・災害などの気象現象によって避難を余儀なくされた気候難民のデータは限られており、「気候変動の忘れられた犠牲者」とも呼ばれている。
・オーストラリアのシンクタンクIEPは、2050年までに少なくとも12億人がこのような気候関連のイベントによって避難する可能性があると予測している。
・国内避難民(Internally Displaced Persons, IDP)の現状に関するデータを含め、気候変動による難民の定義を明確にし、彼らを保護するための国際的なメカニズムを構築することが急務となっている。
地球規模で気候危機が深刻化するのに伴い、自然災害や干ばつなどの気象現象によって、故郷を追われる人々の数が増えている。これらの人々は「気候難民」と呼ばれることもある。そもそも気候難民とはどのような人たちで、国際社会はこの問題にどのように対処するべきなのだろうか。
近年、多くの開発途上国の人々が過去になかったような規模の干ばつや風水害に見舞われ、日々の糧を奪われる事態が相次いでいる。2020年11月、相次いで巨大なハリケーンに襲われた中米のホンジュラス、グアテマラ、エルサルバドルの3カ国から、多くの人々が国境を越えてメキシコの米国国境にまで押し寄せたことも記憶に新しい。
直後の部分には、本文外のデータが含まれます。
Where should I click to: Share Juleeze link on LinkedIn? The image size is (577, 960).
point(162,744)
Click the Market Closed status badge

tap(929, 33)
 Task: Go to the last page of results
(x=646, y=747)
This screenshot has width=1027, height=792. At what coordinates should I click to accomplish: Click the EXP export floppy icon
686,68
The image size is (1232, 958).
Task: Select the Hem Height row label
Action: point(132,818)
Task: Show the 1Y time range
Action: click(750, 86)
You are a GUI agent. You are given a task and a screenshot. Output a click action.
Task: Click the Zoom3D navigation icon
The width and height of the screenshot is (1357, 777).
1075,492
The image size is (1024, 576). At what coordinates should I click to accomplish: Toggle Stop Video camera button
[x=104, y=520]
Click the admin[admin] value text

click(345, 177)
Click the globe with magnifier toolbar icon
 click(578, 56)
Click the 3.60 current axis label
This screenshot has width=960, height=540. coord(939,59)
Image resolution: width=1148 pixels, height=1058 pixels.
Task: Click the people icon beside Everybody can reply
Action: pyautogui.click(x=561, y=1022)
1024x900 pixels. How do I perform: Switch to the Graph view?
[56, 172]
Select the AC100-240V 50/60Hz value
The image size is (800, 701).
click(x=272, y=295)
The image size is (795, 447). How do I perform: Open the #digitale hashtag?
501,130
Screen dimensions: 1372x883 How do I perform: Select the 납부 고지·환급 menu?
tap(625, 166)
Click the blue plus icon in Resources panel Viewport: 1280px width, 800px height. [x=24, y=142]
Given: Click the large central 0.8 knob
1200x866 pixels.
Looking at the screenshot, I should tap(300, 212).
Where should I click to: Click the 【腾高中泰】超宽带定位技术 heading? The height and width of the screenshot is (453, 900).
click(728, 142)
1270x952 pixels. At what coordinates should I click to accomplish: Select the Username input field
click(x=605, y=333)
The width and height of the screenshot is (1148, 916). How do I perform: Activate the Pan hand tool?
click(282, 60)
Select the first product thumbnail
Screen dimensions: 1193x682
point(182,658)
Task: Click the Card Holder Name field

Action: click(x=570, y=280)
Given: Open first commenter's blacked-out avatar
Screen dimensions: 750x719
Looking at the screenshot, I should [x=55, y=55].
このように大規模な気象災害が一因となった人々の大規模な移住や国境を越える集団移動が増え「気候難民」との言葉が生まれたのだ。
2021年4月、国連難民高等弁務官事務所(UNHCR)は、2010年以降、気候変動関連の災害で住居を追われた人の数が2150万人に上るとのデータを発表し「突発的な災害だけでなく、気候変動によって食糧難や水不足が発生、天然資源へのアクセスが難しくなるなど複合的な原因となっている」と指摘した。
気候変動がもたらす海面上昇も大きな脅威である。海面上昇のリスクが高い沿岸域に来る人々の数は過去30年で16億人から26億人に増加、その90%が貧しい開発途上国や小島嶼国の人々だ。バングラデシュは2050年までの海面上昇によって国土の17%が水没し、そこに暮らす2000万人が住居を失うと予測されている。
オーストラリアの国際シンクタンク「経済平和研究所(IEP)」が2020年9月に発表した「生態系脅威レジスター(ETR)」は「2050年までに、少なくとも12億人が居住地を追われる可能性がある」と指摘している。